To the left and slightly up the street is the grand Palacio de Beniel, now home to the Maria Zambrano foundation, Joaquin Lobato’s legacy and the municipal archives.

On your way to Plaza de la Constitucion you pass through Plaza San Francisco itself. Casa Cervantes sits on the plaza. Beautifully restored and now home to a museum – dedicated to Spain’s greatest writer – and a language school, it’s well worth a look. As you wind your way through tiny residential streets you pass by countless grand old houses in various states of repair.

Plaza de la Constitucion

Plaza de la Constitucion is a wide plaza, ringed by the old granary building (known as El Posito), fortress walls and Iglesia de San Juan Bautista. The ancient fountain of Felipe II sits just around the corner on the top of Calle las Tiendas after being moved from the plaza in 1758. If you fancy seeing the square from up high, pass through an old city gate to the left side of the walls and climb the steps up to a pleasant viewing area from on top of the city walls.

La Villa

La Villa is the oldest neighbourhood in Velez, with many of the buildings here originally dating back to Moorish times.

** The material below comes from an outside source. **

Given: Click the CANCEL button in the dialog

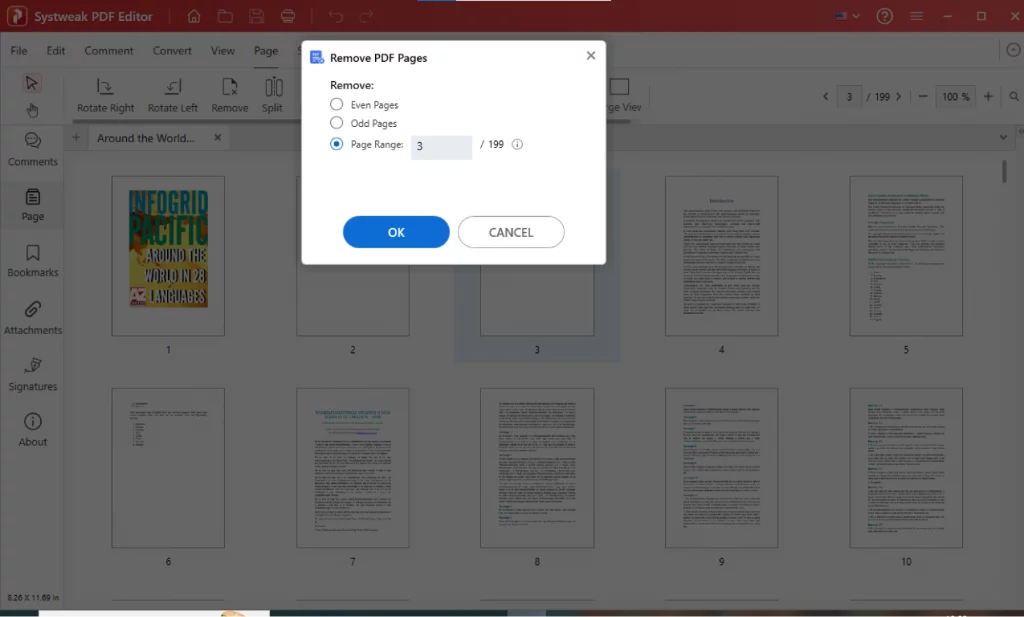Looking at the screenshot, I should pyautogui.click(x=511, y=231).

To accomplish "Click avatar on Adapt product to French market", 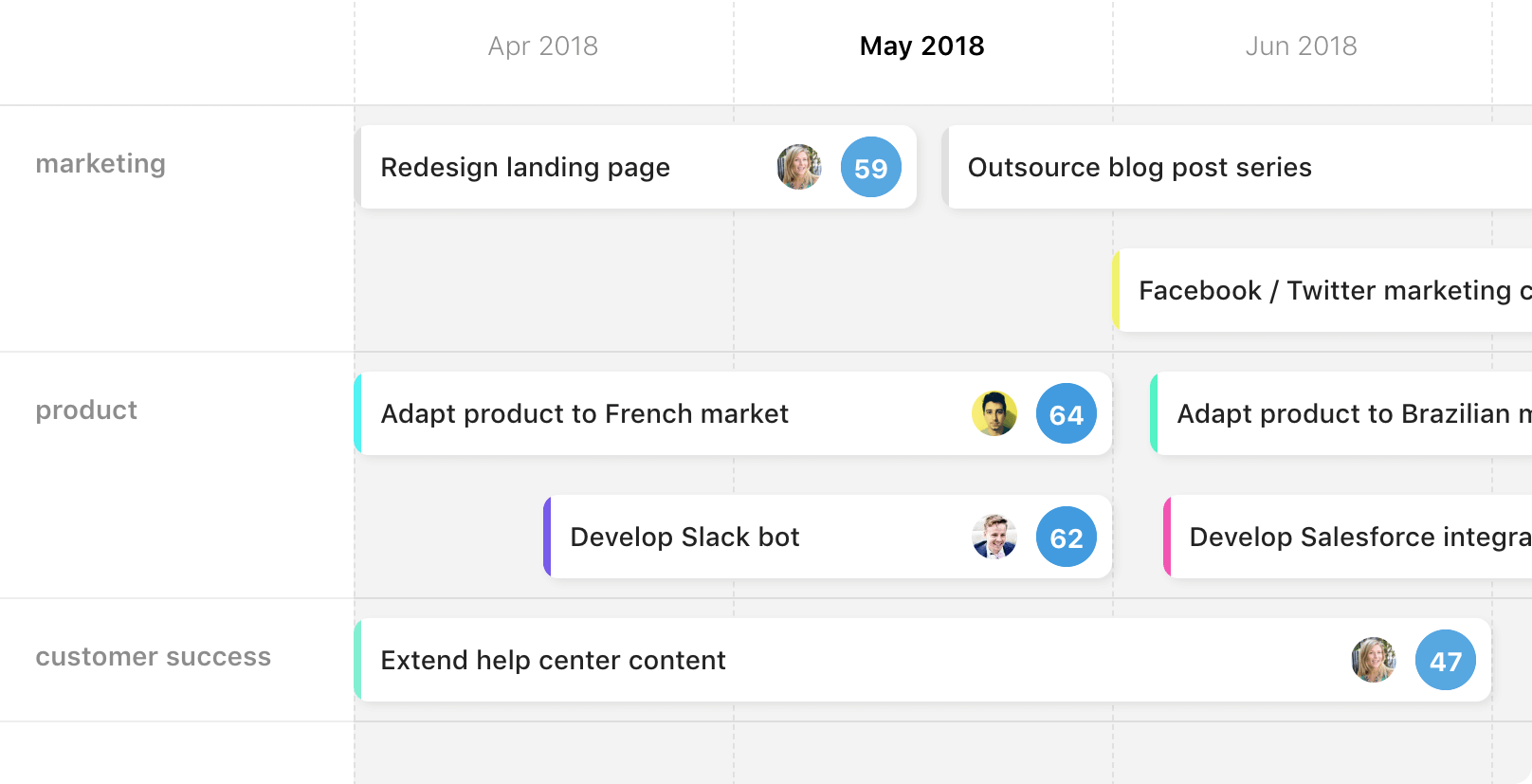I will (994, 413).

To get to this area pass through the old city gate to the left of the walls on Plaza de la Constitucion and walk left up the gently inclining street. Many of the buildings here are lower rise – and humbler – compared to those outside the city walls. La Villa is a tight-knit neighbourhood, and community, and it’s not uncommon to see families spilling out from their houses and onto the street, whether to gossip, play games or even share food.

At the top of the neighbourhood is the Iglesia de Santa Maria. The views from the inner vaulted courtyards are beautiful, and it’s now home to the Museum of Semana Santa. The Easter week festival is Velez’s most anticipated event and this small, but enlightening museum pays homage to the celebration with examples of traditional dress and photos of past years.

For the best places to leave your car in the old centre, head to our parking page.

Velez-Malaga’s New Town

Despite the picturesque old town boasting the majority of the notable attractions that Velez has to offer, the large majority of the population live in the new town area.

Like many Spanish towns, Velez’s new suburbs are dominated by apartment blocks which aren’t particularly easy on the eye. However, this is balanced out by space that isn’t afforded in the narrow, cobbled streets of the old town. This space has allowed the construction of big, green parks like Parque de Maria Zambrano which you would not have if Velez consisted only of its historic centre.

New Velez is also where you’ll find most of the town’s modern amenities, shops and businesses. Alongside the scenic old town, the newer neighbourhoods of Velez-Malaga ensure that the town continues to develop and grow in to a fantastic place to live.